Cuando se confirme o se cambie la bola o strike, el partido continúa, tras una breve interrupción.
Cada club comenzará el encuentro con dos retos cada uno. Si un encuentro pasa a extrainnings, y cualquier equipo llega a estas instancias sin retos recibirá uno para el décimo capítulo. Si lo utilizan, recibirán otro para el onceno y así sucesivamente. Si a un club le restan retos para el comienzo del décimo episodio, no recibirán otro adicional para esa entrada, aunque lo tendrán para cada inning siguiente, si se quedan sin retos al comienzo del episodio.

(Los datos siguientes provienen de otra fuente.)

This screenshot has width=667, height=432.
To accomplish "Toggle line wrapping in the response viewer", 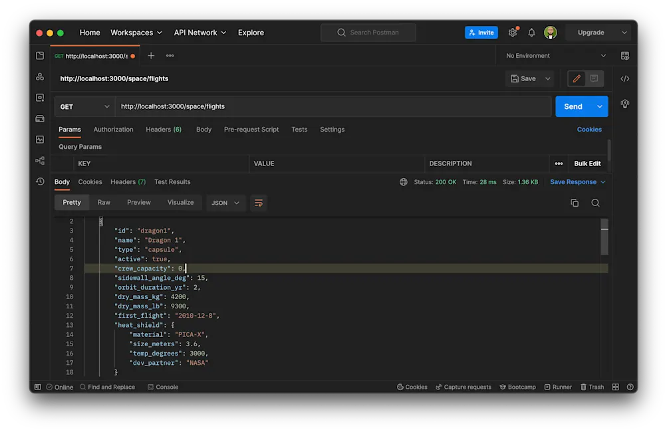I will point(258,202).
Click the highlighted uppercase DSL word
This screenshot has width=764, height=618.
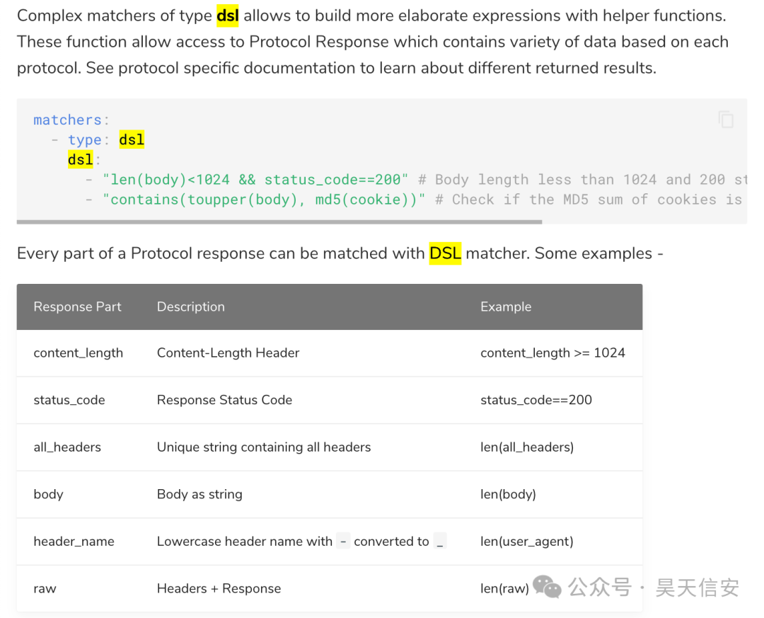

¿Quiénes pueden retar una decisión del árbitro? Serán solo el bateador, el lanzador o el receptor, nadie más, ni siquiera el manager lo puede hacer.
Los retos deben realizarse inmediatamente después de la decisión del árbitro, sin asistencia de la cueva ni los otros jugadores.
Para solicitar el reto el jugador se da una palmada en la gorra o el casco para avisarle al umpire que desea retar la decisión. A los peloteros también se les sugiere expresar que quieren retar la decisión, para no dejar dudas, pero la palmada en la gorra o casco representa el reto oficial.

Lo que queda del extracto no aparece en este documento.